Не намереваясь атрибутировать «по Пушкину» каждое слово Синявского-Терца, между тем заметим, что его речь тонка, игрива и метафорична в традициях пушкинского времени. Рассуждая, например, о «женолюбии юности» [Терц, 1992, с. 347], Синявский действительно перенимает пуш-

кинский слог и слово и в пушкинском духе творит собственные окказионализмы: «Не плоть — эфирное тело плоти, ея Психею, нежную ауру поймал Пушкин, пустив в оборот все эти румяные и лилейные ножки, щечки, персики, плечики, отделившиеся от владелиц и закружившиеся в независимом вальсе, "как мимолетное виденье, как гений чистой красоты"» [Терц, 1992, с. 347]. Архаическая форма местоимения «ея», упоминание древнегреческой богини Психеи, забытые эпитеты «эфирное» и «лилейное», мелькание почти-пушкинских «ножек», цитатная строка — все эти признаки эксплицируют знаки и символы пушкинского мировидения, пушкинского поэтического зрения. И среди них едва заметно и очень органично вдруг мелькают «персики». С одной стороны, Синявский использует устаревшее определение женской груди — перси, с другой — весьма оригинально превращает их в метафору маленькой женской груди, похожей на персики. Подобная словотворческая вольность, интерференция, на наш взгляд, тоже сродни пушкинской, отчасти поэтичной, отчасти ироничной.

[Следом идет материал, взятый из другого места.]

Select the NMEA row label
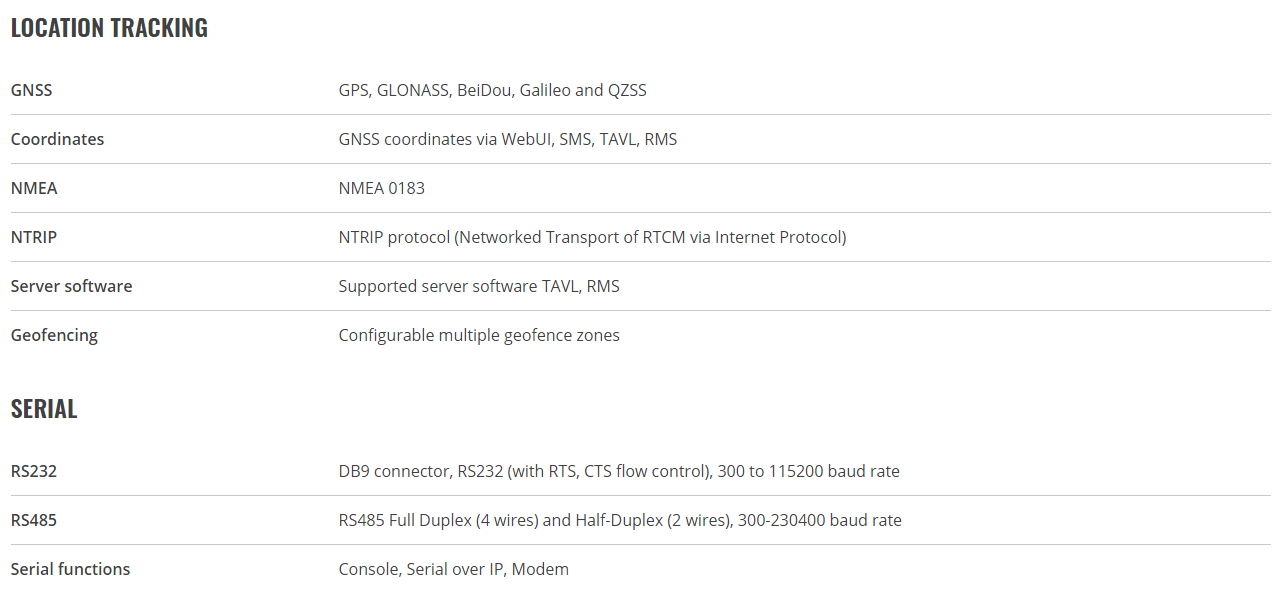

Следуя той же — пушкинской — тенденции, Синявский умело архаизирует и поэтизирует речь, насыщает ее неожиданными образными выражениями. В современном языке, как известно, бытует поговорка бегать за каждой юбкой. Синявский погружает фразеологизм в прошлое, и он обретает у него поэтически трансформированный вид: в рассуждениях о пушкинской влюбчивости устойчивый оборот уже звучит как «волочиться за каждым шлейфом» [Терц, 1992, с. 348]; этот вариант приобретает черты историчности, ауру поэтичности и любования. В том же образном ряду оказываются и новообразования «эрудиты амурной науки» [Терц, 1992, с. 348], и рассуждения о «зефирах женского туалета» [Терц, 1992, с. 349].

Игра словами, которую затевает Синявский, — мастерски выверена и отточена. Задумываясь о любви женщин к ветреникам, рассуждая о «воздушной организации» последних, Синявский (в духе Пушкина) приходит к заключению: «С ветрениками женщине легче нащупать общий язык, попасть в тон. Короче, их сестра невольно чует в ветренике брата по духу» [Терц, 1992, с. 349]. Семантика лексем брат и сестра выходит за пределы определения кровного родства и легко вступает в разряд понятий переносных, фразеологических, игровых.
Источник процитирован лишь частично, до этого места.